§ About this exercise
Give back each line below verbatim.
Provided data: Begin
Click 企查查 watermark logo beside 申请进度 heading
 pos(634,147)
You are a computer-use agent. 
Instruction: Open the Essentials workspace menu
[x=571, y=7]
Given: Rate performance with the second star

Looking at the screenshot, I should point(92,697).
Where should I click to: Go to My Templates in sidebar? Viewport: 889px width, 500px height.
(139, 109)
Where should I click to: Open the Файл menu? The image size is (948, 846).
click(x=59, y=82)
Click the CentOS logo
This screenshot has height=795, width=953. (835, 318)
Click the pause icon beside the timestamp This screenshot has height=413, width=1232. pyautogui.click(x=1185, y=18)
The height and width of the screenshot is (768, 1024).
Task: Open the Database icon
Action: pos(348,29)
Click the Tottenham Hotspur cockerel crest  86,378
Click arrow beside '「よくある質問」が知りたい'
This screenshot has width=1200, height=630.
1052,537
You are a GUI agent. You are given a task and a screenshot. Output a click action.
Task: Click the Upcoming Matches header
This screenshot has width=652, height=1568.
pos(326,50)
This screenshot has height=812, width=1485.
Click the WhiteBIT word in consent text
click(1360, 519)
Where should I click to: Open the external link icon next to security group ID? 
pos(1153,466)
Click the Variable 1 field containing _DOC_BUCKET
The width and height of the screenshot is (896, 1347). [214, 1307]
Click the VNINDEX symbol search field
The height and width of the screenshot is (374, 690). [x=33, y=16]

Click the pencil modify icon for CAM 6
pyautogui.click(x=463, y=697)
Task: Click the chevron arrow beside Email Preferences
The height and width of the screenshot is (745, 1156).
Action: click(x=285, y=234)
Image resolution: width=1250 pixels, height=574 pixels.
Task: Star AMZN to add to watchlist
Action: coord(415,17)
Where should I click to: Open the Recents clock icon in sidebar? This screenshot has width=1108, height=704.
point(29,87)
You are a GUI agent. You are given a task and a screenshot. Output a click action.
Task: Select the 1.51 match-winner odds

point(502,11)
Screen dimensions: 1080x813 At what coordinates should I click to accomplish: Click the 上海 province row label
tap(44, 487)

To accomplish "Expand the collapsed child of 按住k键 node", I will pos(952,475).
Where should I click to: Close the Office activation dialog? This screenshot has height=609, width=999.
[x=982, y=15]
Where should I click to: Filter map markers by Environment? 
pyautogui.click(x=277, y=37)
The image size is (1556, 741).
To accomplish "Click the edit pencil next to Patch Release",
Provided data: End
§ Task solution
Click 企查查 watermark logo beside 申请进度 heading
 pos(634,147)
You are a computer-use agent. 
Instruction: Open the Essentials workspace menu
[x=571, y=7]
Given: Rate performance with the second star

Looking at the screenshot, I should point(92,697).
Where should I click to: Go to My Templates in sidebar? Viewport: 889px width, 500px height.
(139, 109)
Where should I click to: Open the Файл menu? The image size is (948, 846).
click(x=59, y=82)
Click the CentOS logo
This screenshot has height=795, width=953. (835, 318)
Click the pause icon beside the timestamp This screenshot has height=413, width=1232. pyautogui.click(x=1185, y=18)
The height and width of the screenshot is (768, 1024).
Task: Open the Database icon
Action: pos(348,29)
Click the Tottenham Hotspur cockerel crest  86,378
Click arrow beside '「よくある質問」が知りたい'
This screenshot has width=1200, height=630.
1052,537
You are a GUI agent. You are given a task and a screenshot. Output a click action.
Task: Click the Upcoming Matches header
This screenshot has width=652, height=1568.
pos(326,50)
This screenshot has height=812, width=1485.
Click the WhiteBIT word in consent text
click(1360, 519)
Where should I click to: Open the external link icon next to security group ID? 
pos(1153,466)
Click the Variable 1 field containing _DOC_BUCKET
The width and height of the screenshot is (896, 1347). [214, 1307]
Click the VNINDEX symbol search field
The height and width of the screenshot is (374, 690). [x=33, y=16]

Click the pencil modify icon for CAM 6
pyautogui.click(x=463, y=697)
Task: Click the chevron arrow beside Email Preferences
The height and width of the screenshot is (745, 1156).
Action: click(x=285, y=234)
Image resolution: width=1250 pixels, height=574 pixels.
Task: Star AMZN to add to watchlist
Action: coord(415,17)
Where should I click to: Open the Recents clock icon in sidebar? This screenshot has width=1108, height=704.
point(29,87)
You are a GUI agent. You are given a task and a screenshot. Output a click action.
Task: Select the 1.51 match-winner odds

point(502,11)
Screen dimensions: 1080x813 At what coordinates should I click to accomplish: Click the 上海 province row label
tap(44, 487)

To accomplish "Expand the collapsed child of 按住k键 node", I will pos(952,475).
Where should I click to: Close the Office activation dialog? This screenshot has height=609, width=999.
[x=982, y=15]
Where should I click to: Filter map markers by Environment? 
pyautogui.click(x=277, y=37)
The image size is (1556, 741).
To accomplish "Click the edit pencil next to Patch Release",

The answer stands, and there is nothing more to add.